4. The application of inhibitors targeting CD226 molecules in anti-tumor metastasis according to claim 2, wherein the CD226 molecules serve as a site which regulates interaction of the platelets and tumor cells, and the inhibitors for inhibiting tumor metastasis are prepared accordingly.

5. The application of inhibitors targeting CD226 molecules in anti-tumor metastasis according to claim 4, wherein the inhibitors are small-molecule inhibitors or macromolecule inhibitors.

6. The application of inhibitors targeting CD226 molecules in anti-tumor metastasis according to claim 4, wherein the small-molecule inhibitor is angiotensin III, neohesperidin, [Leu5]-enkephalin, epimedin B, methylhesperidin, salvianolic acid B, bradykinin (2-9), echinacoside, astragaloside III or poliumoside.

7. The application of inhibitors targeting CD226 molecules in anti-tumor metastasis according to claim 1, wherein the tumor is mouse osteosarcoma cell line K7M2 or mouse melanoma cell line B16F10.

8. The application of inhibitors targeting CD226 molecules in anti-tumor metastasis according to claim 2, wherein the CD226 molecules serve as a site which regulates interaction of the platelets and tumor cells, and a tumor detection kit is prepared accordingly.

9. The application of inhibitors targeting CD226 molecules in anti-tumor metastasis according to claim 2, wherein the tumor is mouse osteosarcoma cell line K7M2 or mouse melanoma cell line B16F10.

10. The application of inhibitors targeting CD226 molecules in anti-tumor metastasis according to claim 3, wherein the tumor is mouse osteosarcoma cell line K7M2 or mouse melanoma cell line B16F10.

11. The application of inhibitors targeting CD226 molecules in anti-tumor metastasis according to claim 4, wherein the tumor is mouse osteosarcoma cell line K7M2 or mouse melanoma cell line B16F10.
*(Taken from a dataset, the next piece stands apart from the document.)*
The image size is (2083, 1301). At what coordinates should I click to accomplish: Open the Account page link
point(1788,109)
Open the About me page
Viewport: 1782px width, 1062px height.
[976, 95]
12. The application of inhibitors targeting CD226 molecules in anti-tumor metastasis according to claim 5, wherein the tumor is mouse osteosarcoma cell line K7M2 or mouse melanoma cell line B16F10.

13. The application of inhibitors targeting CD226 molecules in anti-tumor metastasis according to claim 6, wherein the tumor is mouse osteosarcoma cell line K7M2 or mouse melanoma cell line B16F10.